Examining the dish and knowing that the top crispy skin layer would be incredible I started with that and found it to be a perfect exemplar of all that is holy about crispy skins, the crunch, the mouthfeel of the unctuous crackling and eruption of flavor. The two distinct layers of fat underneath it presented both a contrast between the skin’s rigidity and the fat’s softly accomodating texture and a prelude to the exquisitely tasteful braised meat underneath it all. The arpeggio of flavors triggered sparks of excitement in my tongue, nose and brain. And, my brain was struggling to register that here in the temple of fish I was enjoying a meat dish so far from fish and hadn’t found my way yet to the wee calamari or Basquaise sauce so liberally dispersed in the dish. Pressing on I speared a pair of pieces of the calamari, dragging them gently through the dark sauce before gently dipping it in my mouth. The contrast in flavors from the abundantly rich pork belly to the freshly briny squid and pungent sauce was simply delicious and I paused for a moment to soak in the aromas and burn the flavors into my memory banks for later pleasure. Clearing my palate as well as possible with the iced tea I began to play with the different layers of the pork belly and the abundantly tender calamari and its aromatic sauce. Unlike some who like to finish their food in series, first one item and only then another, I revel in the ability to sample each of the flavors on my plate and attempt to spread out the eating so that the ending will be one last bite of each of the things I’ve been eating. Of course, trying desperately to maintain my status as the host of this repast I maintained the conversation and inquired if the others were enjoying their appetizers as much as I was enjoying mine. I wasn’t terribly surprised to discover that they were.

The big boss was having a dish I’d been eyeballing on the menu and had been considering seriously as I’d had a similar dish there some time ago with a different fish. He had ordered the fluke. It was described as a progressive tasting of marinated fluke: four different ceviches; from simple to complex combination. The fluke was served on a long and narrow plate with four small glass dishes spaced from left to right. The waiter said, “the chef suggests that you eat the dish from left to right”. We each looked at the four dishes which seemed to hold similar amounts of small slices of the fish, but which seemed to be sitting in a nearly colorless first liquid in the leftmost dish with increasing color, add-ins and viscosity as the dishes moved to the right. The rightmost dish seemed alive with flecks of red and green and white and yellow colors and a creamy texture. He started as suggested from the left and as I happened to look up periodically from own private right of passage through my appetizer saw him experiencing a similar sense of bewildered overwhelming pleasure. He tried to explain how the first ceviche was a simple, vinegary flavor that highlighted the fish’s relatively simple taste and the second added an oil based flavoring which mellowed the vinegar. The third added a complexity of additional flavorings and the fourth added in a deeper sense of richness from a creaminess. With each of the flavors the pristine flavor of the fish came through undulled by the flavors of the ceviche. I’ve had a similar dish with a different fish before and know the feeling that is amazing, like additional layers of flavor being added as one moves from one tasting to the next. Simply magnificent.

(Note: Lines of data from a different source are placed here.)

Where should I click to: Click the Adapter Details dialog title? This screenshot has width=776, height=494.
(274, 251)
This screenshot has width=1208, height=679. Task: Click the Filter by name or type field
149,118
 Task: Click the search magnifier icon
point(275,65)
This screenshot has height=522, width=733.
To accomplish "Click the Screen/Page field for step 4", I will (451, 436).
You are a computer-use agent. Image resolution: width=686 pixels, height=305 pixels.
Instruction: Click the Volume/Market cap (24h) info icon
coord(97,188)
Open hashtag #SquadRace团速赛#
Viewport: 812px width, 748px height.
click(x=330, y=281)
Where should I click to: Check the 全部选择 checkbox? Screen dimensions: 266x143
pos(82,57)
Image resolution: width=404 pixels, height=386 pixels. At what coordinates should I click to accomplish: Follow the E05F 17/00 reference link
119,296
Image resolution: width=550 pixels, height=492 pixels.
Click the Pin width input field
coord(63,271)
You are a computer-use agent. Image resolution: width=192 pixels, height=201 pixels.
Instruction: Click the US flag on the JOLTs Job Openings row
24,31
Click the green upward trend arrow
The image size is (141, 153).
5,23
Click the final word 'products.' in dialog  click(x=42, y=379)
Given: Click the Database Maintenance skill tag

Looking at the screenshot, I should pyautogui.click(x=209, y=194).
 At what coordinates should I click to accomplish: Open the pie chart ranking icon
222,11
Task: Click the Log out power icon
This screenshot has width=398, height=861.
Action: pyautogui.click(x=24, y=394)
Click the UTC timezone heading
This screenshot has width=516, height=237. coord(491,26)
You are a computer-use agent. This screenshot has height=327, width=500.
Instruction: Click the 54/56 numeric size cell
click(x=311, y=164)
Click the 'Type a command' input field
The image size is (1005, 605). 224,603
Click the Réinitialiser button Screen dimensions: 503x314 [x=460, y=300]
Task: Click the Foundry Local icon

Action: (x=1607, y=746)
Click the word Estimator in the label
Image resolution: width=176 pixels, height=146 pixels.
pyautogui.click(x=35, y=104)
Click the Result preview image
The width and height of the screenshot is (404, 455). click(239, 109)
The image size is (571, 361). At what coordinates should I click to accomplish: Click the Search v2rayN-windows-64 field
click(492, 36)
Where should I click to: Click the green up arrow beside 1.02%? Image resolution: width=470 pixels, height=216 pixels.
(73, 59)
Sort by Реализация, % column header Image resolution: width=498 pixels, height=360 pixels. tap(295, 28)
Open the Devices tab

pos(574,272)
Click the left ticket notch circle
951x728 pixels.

The third fellow, who is more of a meat and potatoes type eater had ordered the “crab cakes” as the menu called them. The menu calls it Crab: Warm Peekytoe-Maryland Lump “Crab Cake”, shaved Cauliflower; Dijon Mustard Emulsion. His description of the food was, good, very good. Not very helpful, but of course he was shocked by what he saw as there was no breading in the dish as a traditional crab cake has, and no browning of the surface of the cake. He had a nearly white dish which seemed to include a layering of the lump crab meat and shaved cauliflower gently baked and then finished with a loving application of the mustardy sauce.

Several minutes passed after the appetizers had been cleared to allow us to relish the appetizers, have several drinks of our beverages and talk before the main courses appeared. This allowed us to do our “business” and to talk about various things until the main course appeared. Also, the servers made sure that we each had fresh beverages before the next course.

The big boss had ordered the Cod selection, as he’d talked about how growing up he’d loved Codfish and was looking forward to a particularly good version of it. The other fellow ordered the same thing that I had selected. When the main courses appeared all conversation seemed to die away as we looked at our main courses.

The codfish is described as baked codfish in salt crust; stuffed baby artichokes with romesco; red wine-olive and preserved tomato stew. This was a small, but nice piece of the white codfish with a skin on top of salt crust with two baby artichokes with a garlicky, romesco sauce filling it and extending out of it like with an overstuffed mushroom or pepper. The red wine-olive and preserved tomato stew was between the two and had a stewlike quality even though the dice on the olives and tomato seemed to be tiny. The only commentary I got out of the big boss between the start and finish of his main course was “very very good” as he finished it without much commentary, obviously enjoying himself.

I ordered the monkfish. I happen to love monkfish and have had the same dish before and enjoyed it so much that I ordered it over the other choices which seemed so good. The other fellow also ordered the Monkfish.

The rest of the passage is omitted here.